* TASK INPUT:
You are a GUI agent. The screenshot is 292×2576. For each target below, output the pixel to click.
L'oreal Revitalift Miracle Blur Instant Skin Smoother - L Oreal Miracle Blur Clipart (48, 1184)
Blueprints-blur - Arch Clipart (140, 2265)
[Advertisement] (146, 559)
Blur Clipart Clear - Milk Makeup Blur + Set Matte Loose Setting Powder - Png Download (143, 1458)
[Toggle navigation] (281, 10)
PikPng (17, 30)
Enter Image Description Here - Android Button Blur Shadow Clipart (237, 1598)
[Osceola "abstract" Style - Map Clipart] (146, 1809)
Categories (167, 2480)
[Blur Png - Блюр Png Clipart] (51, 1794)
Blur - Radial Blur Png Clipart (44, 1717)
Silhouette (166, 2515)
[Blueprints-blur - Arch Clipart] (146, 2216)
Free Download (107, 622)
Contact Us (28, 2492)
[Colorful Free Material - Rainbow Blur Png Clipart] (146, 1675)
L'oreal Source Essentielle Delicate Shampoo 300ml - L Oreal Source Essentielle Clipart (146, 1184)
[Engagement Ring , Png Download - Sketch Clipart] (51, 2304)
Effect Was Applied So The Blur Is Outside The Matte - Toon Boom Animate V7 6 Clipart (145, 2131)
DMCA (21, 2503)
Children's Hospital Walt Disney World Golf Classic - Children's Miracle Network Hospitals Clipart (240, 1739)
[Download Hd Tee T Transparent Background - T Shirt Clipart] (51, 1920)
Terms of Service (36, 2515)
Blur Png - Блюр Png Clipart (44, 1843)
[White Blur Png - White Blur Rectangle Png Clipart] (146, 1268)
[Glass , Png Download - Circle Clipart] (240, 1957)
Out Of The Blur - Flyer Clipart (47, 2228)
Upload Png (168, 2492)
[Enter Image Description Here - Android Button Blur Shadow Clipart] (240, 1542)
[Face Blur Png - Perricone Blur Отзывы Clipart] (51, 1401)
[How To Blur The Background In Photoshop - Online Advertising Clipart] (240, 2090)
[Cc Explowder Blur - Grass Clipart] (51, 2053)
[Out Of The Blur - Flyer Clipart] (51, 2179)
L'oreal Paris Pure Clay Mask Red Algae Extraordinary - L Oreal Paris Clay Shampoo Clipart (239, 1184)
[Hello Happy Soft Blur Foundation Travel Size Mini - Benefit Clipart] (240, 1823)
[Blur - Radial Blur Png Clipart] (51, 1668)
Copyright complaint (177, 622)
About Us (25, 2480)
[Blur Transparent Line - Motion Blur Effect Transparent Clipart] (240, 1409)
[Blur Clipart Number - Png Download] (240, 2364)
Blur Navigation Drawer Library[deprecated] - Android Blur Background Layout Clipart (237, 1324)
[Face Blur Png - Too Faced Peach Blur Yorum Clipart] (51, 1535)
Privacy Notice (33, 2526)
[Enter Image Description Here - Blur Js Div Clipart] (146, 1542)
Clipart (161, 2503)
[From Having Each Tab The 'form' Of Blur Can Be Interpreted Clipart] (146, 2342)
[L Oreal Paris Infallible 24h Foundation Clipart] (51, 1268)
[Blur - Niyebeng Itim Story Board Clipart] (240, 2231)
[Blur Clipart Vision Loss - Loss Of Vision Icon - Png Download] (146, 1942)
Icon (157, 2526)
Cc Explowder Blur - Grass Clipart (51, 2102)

* REQUIREMENT: Print, from the entries above, the line with "Free Download (107, 622)", the line with "Upload Png (168, 2492)" and all lines between them, exactly and with nothing else.

* EXERCISE OUTPUT:
Free Download (107, 622)
Contact Us (28, 2492)
[Colorful Free Material - Rainbow Blur Png Clipart] (146, 1675)
L'oreal Source Essentielle Delicate Shampoo 300ml - L Oreal Source Essentielle Clipart (146, 1184)
[Engagement Ring , Png Download - Sketch Clipart] (51, 2304)
Effect Was Applied So The Blur Is Outside The Matte - Toon Boom Animate V7 6 Clipart (145, 2131)
DMCA (21, 2503)
Children's Hospital Walt Disney World Golf Classic - Children's Miracle Network Hospitals Clipart (240, 1739)
[Download Hd Tee T Transparent Background - T Shirt Clipart] (51, 1920)
Terms of Service (36, 2515)
Blur Png - Блюр Png Clipart (44, 1843)
[White Blur Png - White Blur Rectangle Png Clipart] (146, 1268)
[Glass , Png Download - Circle Clipart] (240, 1957)
Out Of The Blur - Flyer Clipart (47, 2228)
Upload Png (168, 2492)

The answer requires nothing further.